The latest Gallup pollfinds that more Americans disapprove than approve President Obama’s healthcare plan. 50% disapprove as opposed to 45% of the way the president is handling health care policy. Maria asked Sebelius why do more Americans disapprove of the plan?

Sebelius said there's a lot of misinformation out there.

“People are afraid that somebody's going to take their doctor away from them or their health plan away from them. As the President continues to say if you have a plan you like, you're going to keep it. For seniors who have Medicare benefits that they absolutely rely on and think are great and like their doctors, that's going to be stabilized by this. We have a pathway right now where Medicare is going to go broke not too many years down the road. We want to stabilize it and help seniors pay their drug cost. Part of reform fills that doughnut hole for seniors now buying prescription drugs and reach a point where they don't get help with those. We want to make sure that families will have coverage they can afford and our small business owners are competitive again. Part of it is getting information to the American public that this is a system which in the long run will benefit everybody because we can't keep spending more and getting worse health results than any nation on earth”.

Healthcare coverage and the hastle of forms

Maria: How does a government run insurance option competing alongside private companies create a fair playing field and do you worry that with the government-run insurance option, that’s going to impact quality, that we may not be getting the best doctors and quality care?
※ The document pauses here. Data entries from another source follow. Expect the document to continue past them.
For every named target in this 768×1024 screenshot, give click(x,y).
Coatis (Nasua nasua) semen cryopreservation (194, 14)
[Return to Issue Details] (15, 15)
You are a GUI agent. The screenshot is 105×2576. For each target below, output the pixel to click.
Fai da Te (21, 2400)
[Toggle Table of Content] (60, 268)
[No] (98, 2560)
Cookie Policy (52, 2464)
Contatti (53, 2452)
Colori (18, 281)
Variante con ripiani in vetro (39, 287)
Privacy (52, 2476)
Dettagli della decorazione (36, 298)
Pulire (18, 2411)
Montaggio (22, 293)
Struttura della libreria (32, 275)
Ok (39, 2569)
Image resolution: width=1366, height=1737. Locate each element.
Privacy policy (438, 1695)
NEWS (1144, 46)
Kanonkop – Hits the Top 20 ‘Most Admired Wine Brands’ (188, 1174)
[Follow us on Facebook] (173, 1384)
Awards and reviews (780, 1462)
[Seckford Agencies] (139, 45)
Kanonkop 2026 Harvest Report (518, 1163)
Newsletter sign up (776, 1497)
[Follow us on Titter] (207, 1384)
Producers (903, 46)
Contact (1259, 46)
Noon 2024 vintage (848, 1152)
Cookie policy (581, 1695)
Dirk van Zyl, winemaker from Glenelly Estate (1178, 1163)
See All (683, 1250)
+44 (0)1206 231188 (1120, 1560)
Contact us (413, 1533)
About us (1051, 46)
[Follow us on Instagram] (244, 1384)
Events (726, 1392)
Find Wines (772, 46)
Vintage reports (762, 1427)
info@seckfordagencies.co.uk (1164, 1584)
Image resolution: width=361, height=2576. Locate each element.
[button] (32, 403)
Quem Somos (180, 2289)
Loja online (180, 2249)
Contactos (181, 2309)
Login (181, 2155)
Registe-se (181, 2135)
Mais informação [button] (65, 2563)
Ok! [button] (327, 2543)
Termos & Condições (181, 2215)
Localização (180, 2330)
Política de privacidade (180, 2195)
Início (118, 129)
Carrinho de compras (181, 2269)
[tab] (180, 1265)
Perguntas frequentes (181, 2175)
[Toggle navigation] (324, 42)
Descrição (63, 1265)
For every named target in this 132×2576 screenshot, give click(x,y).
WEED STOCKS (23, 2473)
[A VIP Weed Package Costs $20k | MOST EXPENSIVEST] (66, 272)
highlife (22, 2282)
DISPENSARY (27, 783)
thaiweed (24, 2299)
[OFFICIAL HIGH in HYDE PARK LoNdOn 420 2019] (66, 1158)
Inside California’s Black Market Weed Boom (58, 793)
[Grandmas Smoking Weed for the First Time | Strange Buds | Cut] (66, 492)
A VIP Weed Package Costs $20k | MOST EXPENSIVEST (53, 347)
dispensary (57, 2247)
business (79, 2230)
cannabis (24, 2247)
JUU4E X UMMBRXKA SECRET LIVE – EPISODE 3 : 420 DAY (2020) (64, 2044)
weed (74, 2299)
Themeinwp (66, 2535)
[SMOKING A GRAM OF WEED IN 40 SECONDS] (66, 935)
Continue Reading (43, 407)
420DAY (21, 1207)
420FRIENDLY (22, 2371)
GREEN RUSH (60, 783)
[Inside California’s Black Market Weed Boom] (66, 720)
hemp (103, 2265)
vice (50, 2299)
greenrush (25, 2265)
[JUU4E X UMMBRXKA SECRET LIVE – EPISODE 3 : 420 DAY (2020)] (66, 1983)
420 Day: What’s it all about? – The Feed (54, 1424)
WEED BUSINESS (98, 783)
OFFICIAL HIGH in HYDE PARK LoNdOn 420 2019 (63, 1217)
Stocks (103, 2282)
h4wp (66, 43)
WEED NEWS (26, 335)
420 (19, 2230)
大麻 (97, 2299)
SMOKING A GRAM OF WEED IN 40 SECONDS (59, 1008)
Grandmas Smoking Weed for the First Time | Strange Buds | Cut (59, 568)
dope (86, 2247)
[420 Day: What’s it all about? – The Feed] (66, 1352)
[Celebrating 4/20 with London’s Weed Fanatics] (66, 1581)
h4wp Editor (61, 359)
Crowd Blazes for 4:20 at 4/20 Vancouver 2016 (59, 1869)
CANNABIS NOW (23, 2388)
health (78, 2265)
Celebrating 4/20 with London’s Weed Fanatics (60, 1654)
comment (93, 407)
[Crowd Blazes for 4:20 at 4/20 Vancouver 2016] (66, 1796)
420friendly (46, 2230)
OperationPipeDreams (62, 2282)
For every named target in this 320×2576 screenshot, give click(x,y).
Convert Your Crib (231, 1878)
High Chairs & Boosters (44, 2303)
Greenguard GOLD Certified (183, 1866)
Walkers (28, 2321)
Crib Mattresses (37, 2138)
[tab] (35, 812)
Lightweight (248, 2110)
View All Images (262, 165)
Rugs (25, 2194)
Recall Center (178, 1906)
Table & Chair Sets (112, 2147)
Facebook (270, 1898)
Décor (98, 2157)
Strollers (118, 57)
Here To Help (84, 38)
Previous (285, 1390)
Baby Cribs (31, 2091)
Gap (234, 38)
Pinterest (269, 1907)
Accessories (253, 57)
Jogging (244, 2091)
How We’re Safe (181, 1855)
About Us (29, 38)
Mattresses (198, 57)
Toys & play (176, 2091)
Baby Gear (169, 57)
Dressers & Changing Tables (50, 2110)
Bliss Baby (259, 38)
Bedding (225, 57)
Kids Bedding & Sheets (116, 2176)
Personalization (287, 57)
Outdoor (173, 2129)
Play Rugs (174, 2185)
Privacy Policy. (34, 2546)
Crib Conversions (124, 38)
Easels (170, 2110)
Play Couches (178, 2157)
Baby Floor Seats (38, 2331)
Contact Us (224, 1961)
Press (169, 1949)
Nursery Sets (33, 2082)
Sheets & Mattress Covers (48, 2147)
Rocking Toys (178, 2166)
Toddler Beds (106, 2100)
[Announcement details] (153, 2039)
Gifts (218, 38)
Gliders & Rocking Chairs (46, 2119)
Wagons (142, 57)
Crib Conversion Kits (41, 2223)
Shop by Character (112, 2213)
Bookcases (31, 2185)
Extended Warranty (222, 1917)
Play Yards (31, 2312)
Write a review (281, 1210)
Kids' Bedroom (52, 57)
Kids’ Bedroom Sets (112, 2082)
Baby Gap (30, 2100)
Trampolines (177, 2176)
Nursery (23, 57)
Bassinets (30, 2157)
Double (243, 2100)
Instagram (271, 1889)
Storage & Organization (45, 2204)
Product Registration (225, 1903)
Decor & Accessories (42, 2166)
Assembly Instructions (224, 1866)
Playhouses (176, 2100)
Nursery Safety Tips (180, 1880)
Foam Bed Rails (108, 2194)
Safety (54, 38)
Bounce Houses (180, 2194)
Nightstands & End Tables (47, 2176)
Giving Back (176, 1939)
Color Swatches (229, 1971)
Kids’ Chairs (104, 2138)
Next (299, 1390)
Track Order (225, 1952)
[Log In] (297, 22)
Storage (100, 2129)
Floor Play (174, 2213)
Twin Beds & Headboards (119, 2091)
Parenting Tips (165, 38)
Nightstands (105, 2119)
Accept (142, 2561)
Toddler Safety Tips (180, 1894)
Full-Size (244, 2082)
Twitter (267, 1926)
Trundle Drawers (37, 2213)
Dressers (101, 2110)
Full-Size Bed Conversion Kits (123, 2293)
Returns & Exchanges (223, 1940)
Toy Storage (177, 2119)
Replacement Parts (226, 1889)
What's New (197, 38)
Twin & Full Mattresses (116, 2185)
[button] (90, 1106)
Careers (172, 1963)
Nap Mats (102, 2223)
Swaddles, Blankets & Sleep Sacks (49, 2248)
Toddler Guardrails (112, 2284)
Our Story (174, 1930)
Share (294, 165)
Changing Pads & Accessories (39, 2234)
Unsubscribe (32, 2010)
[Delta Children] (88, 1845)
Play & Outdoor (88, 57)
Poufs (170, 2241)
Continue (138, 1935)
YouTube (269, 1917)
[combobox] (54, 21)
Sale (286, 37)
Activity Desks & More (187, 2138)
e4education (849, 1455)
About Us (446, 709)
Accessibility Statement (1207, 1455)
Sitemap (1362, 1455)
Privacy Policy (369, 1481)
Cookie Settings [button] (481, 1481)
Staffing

Sebelius:What I know from watching an insurance marketplace and regulating the marketplace as a former insurance commissioner that competition does a great job lowering costs. The private insurance companies right now have a monopoly. They get to decide who gets insurance coverage and who doesn't, who gets locked out of the system because you have a preexisting condition or your child has been sick or your spouse is a recovering from a heart attack.

Maria: Yeah, but is it better than the government decides?

Sebelius:Those rules need to change and I think what the government can do is compete with the private insurers same rules, level playing field. Competition is good and I think it will help drive down costs and give consumers they desperately want and need.